§ WHAT THE EXERCISE ASKS
After finding "Task: Go to next page of available classes" in the data, write out its line and all following lines without change, up to and including the last one. Leave out pictures.
◇ ◇ ◇
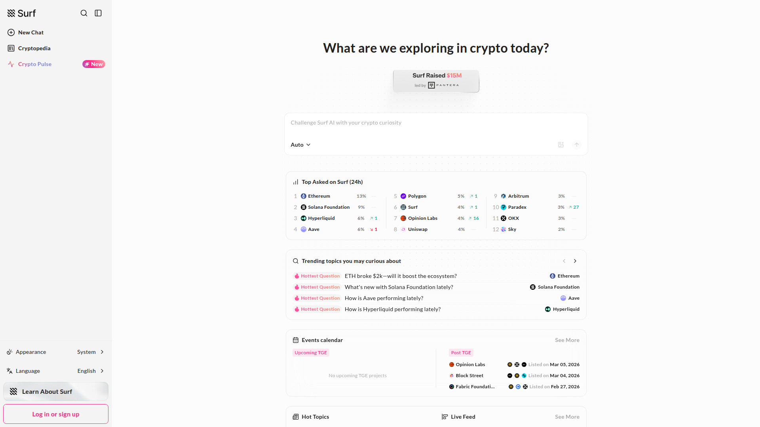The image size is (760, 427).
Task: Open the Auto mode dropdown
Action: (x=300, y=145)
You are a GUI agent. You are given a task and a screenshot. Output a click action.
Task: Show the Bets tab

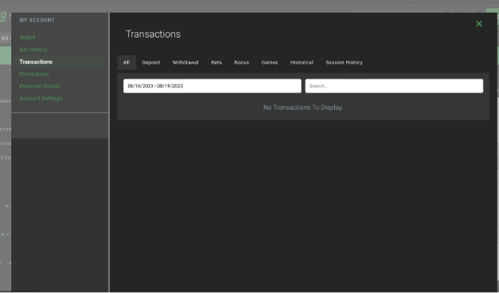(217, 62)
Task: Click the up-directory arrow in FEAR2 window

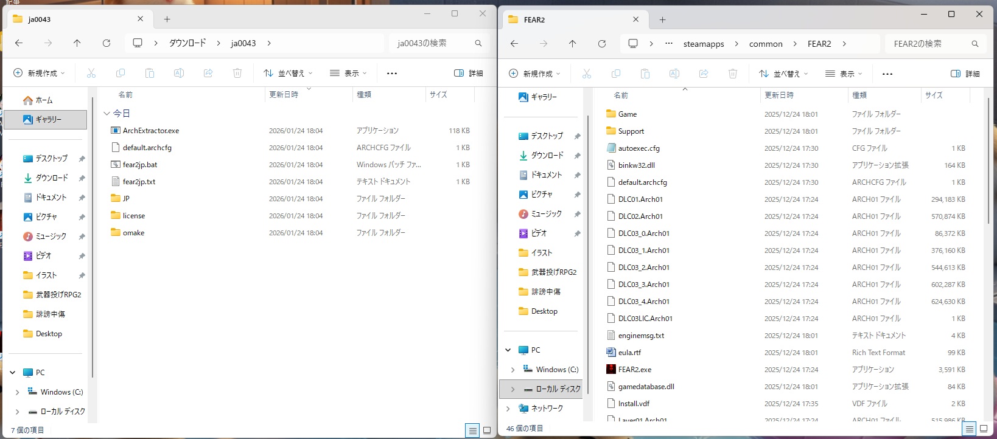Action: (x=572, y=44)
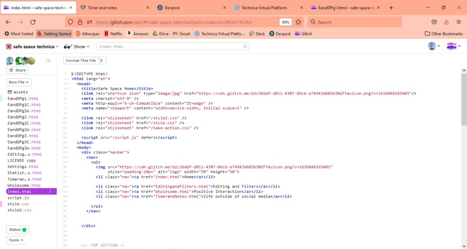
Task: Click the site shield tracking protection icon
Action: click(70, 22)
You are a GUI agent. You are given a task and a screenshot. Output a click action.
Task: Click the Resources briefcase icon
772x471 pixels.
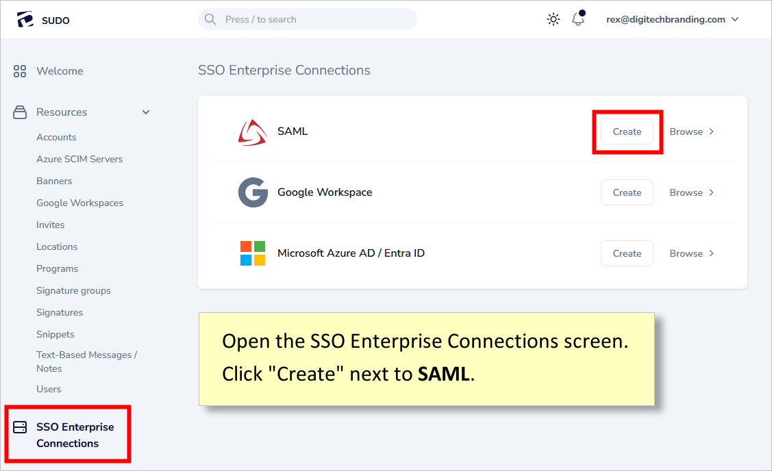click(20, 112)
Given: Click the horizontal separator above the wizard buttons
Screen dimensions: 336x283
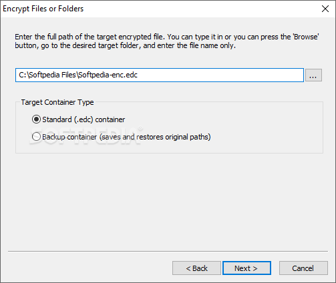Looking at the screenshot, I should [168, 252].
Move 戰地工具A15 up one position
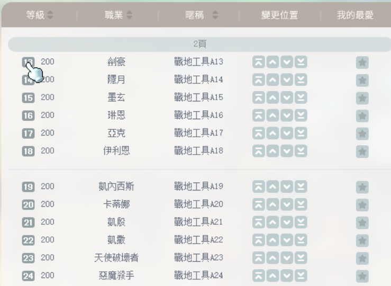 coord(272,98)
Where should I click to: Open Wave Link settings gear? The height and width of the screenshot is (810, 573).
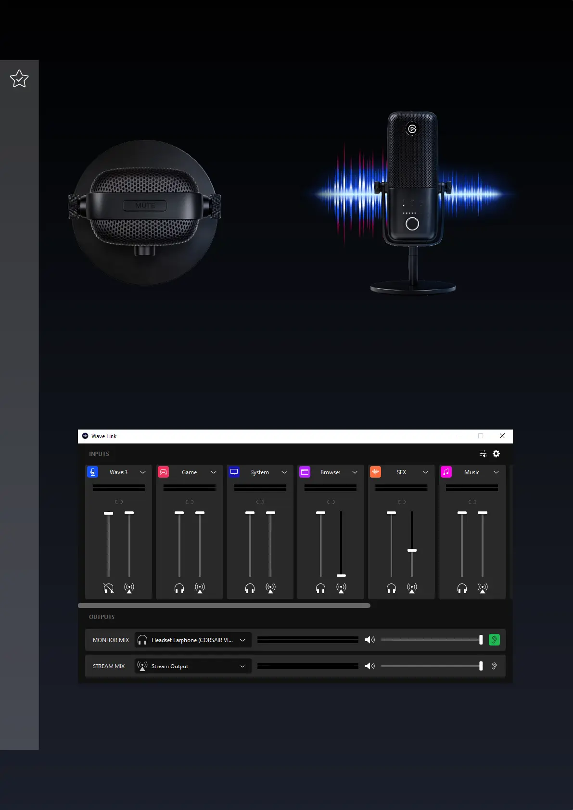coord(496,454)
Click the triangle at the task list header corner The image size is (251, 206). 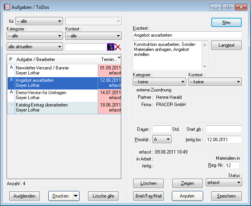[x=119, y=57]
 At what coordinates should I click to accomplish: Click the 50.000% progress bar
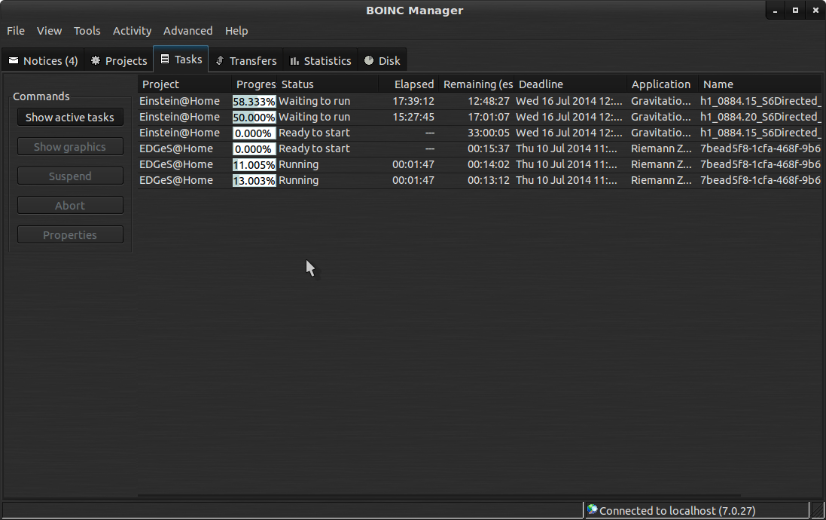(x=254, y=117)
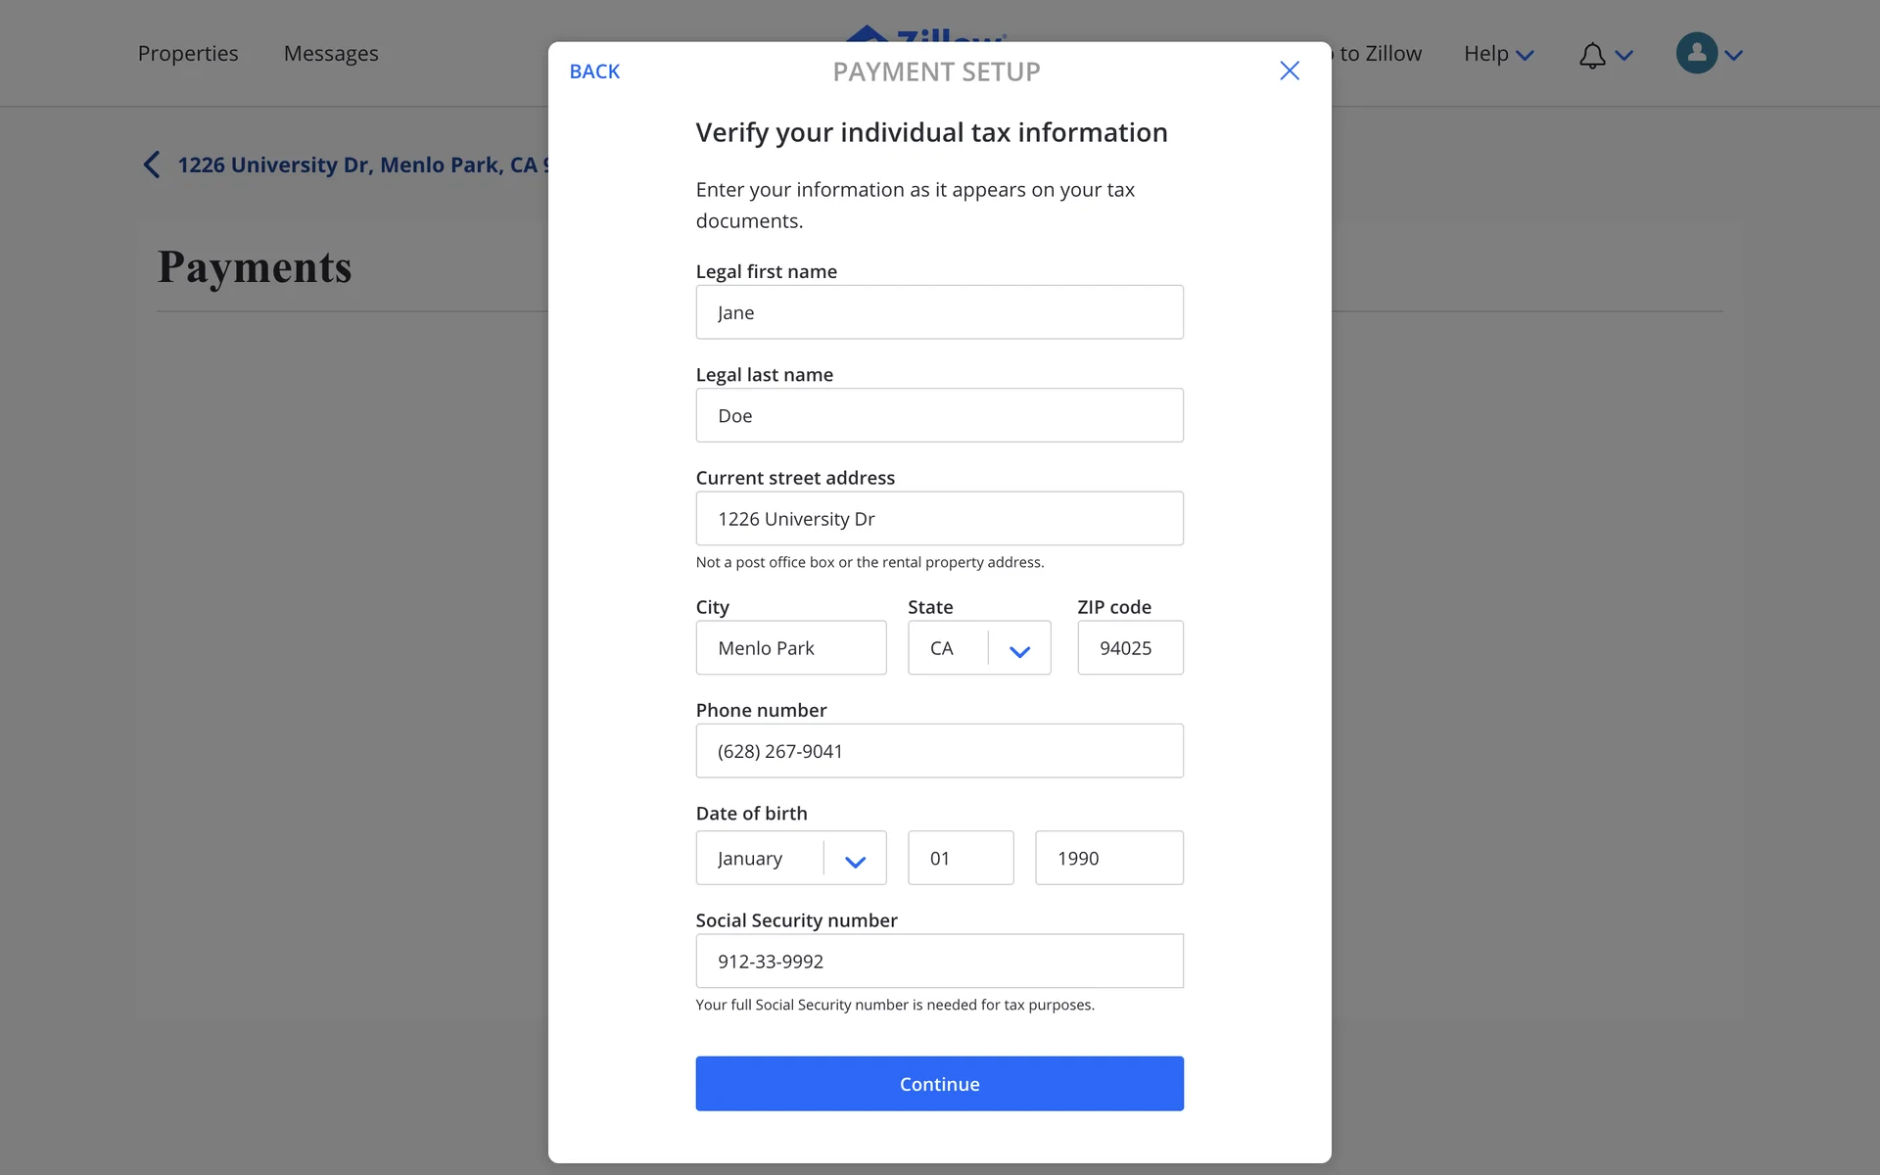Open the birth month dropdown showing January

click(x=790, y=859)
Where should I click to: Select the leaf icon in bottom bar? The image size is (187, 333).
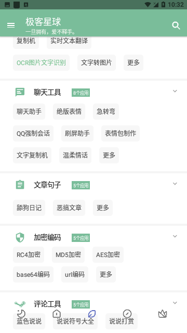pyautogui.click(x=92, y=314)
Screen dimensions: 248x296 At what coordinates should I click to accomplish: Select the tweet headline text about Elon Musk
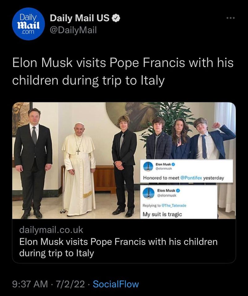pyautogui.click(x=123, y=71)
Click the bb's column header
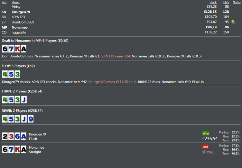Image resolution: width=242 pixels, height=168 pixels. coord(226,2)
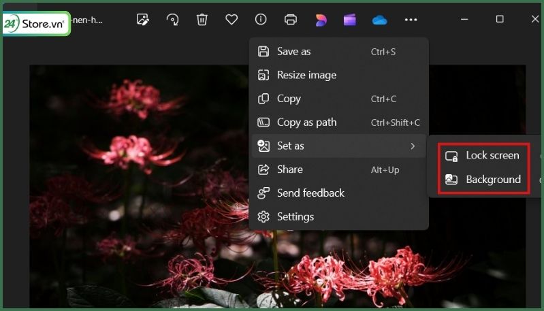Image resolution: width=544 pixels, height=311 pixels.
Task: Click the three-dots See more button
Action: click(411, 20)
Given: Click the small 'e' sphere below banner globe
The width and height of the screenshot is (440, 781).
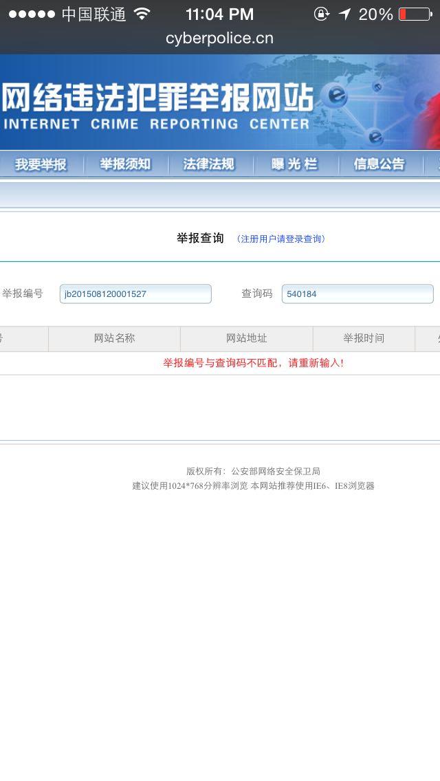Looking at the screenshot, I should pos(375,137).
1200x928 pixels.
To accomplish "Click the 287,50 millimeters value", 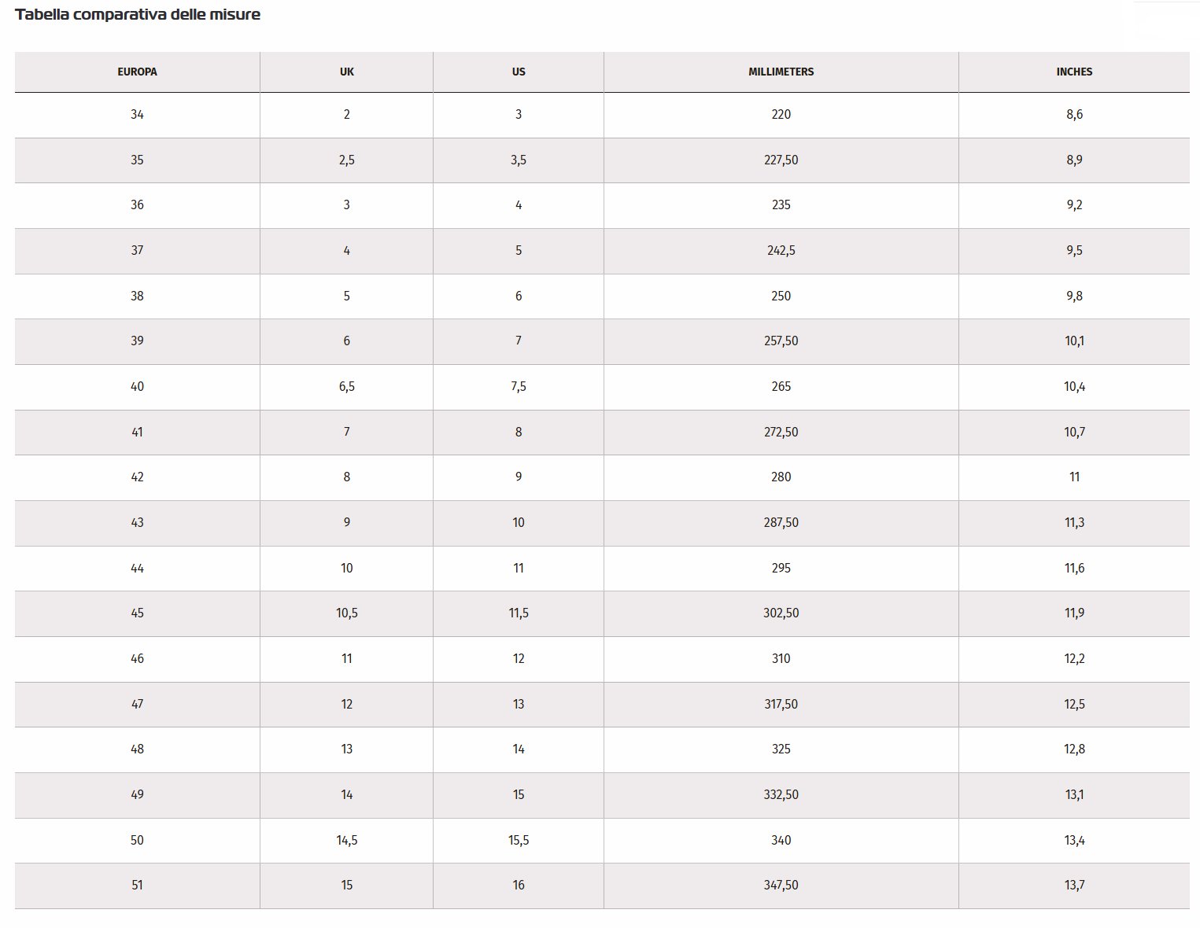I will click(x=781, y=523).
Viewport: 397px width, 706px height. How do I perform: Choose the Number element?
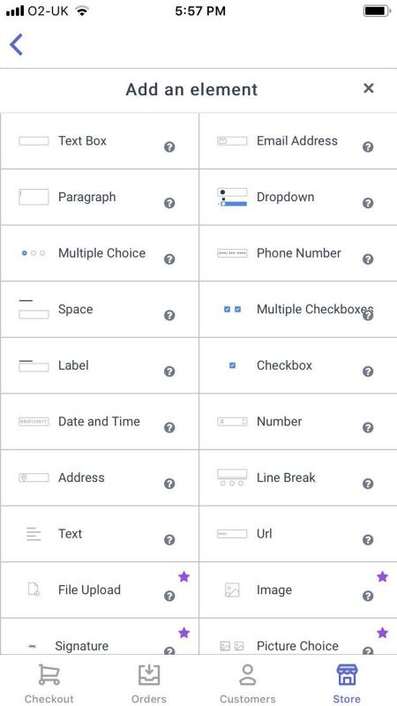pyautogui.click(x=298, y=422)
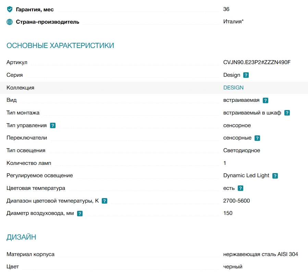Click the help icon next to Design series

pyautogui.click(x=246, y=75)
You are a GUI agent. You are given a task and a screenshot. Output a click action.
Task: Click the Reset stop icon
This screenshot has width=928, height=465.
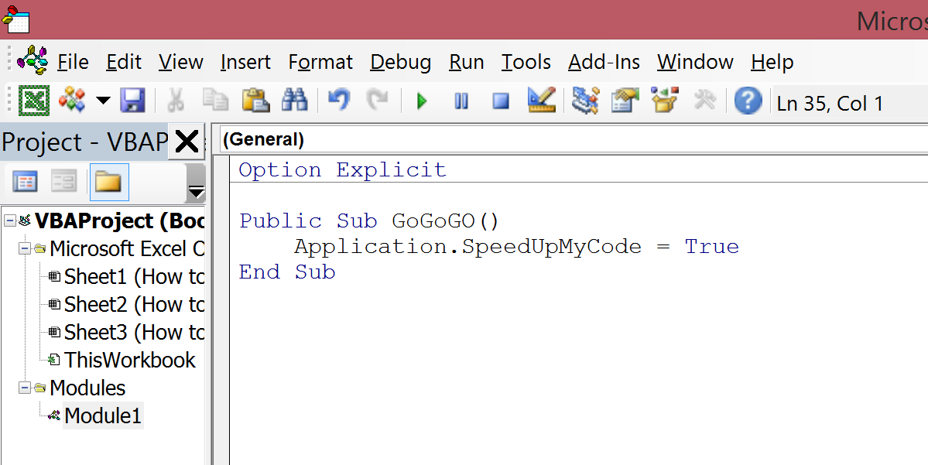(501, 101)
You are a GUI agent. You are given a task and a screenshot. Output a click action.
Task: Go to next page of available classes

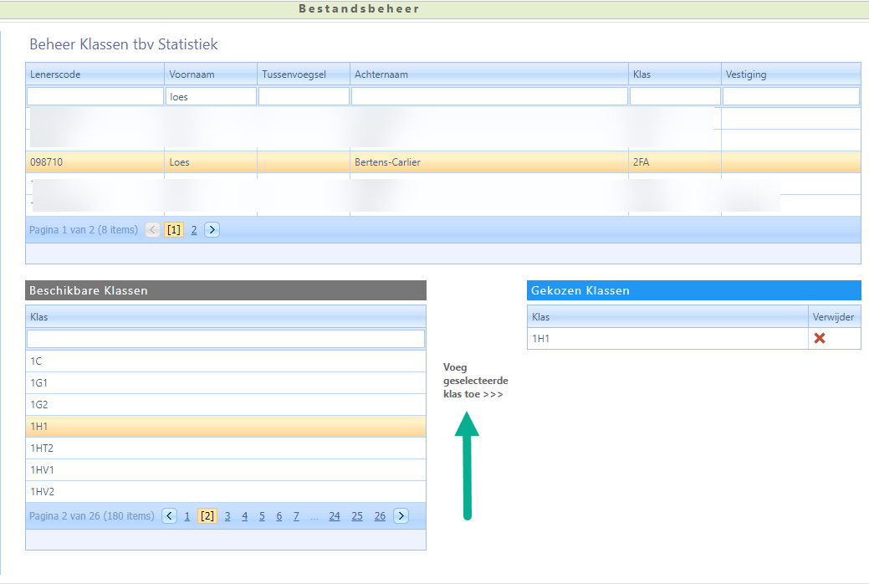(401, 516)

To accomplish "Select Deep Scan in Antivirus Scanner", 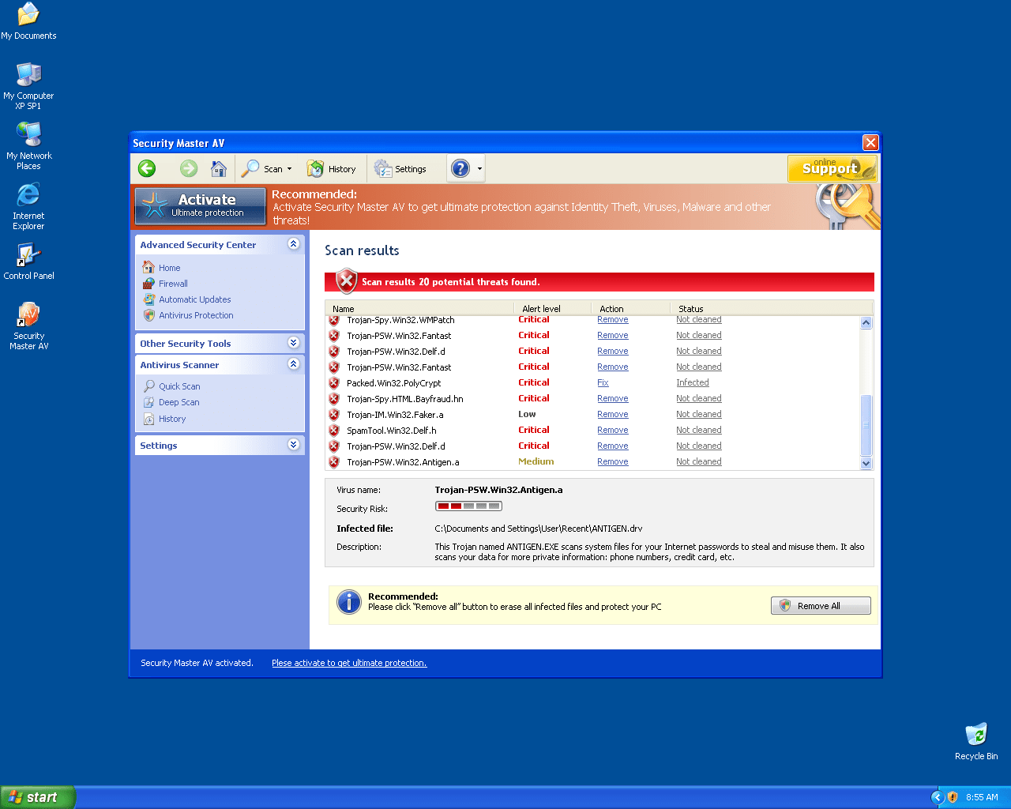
◇ ◇ ◇
§ ANSWER FOR THIS EXERCISE
Task: Go to next page of available classes

(401, 516)

To accomplish "Select Deep Scan in Antivirus Scanner", 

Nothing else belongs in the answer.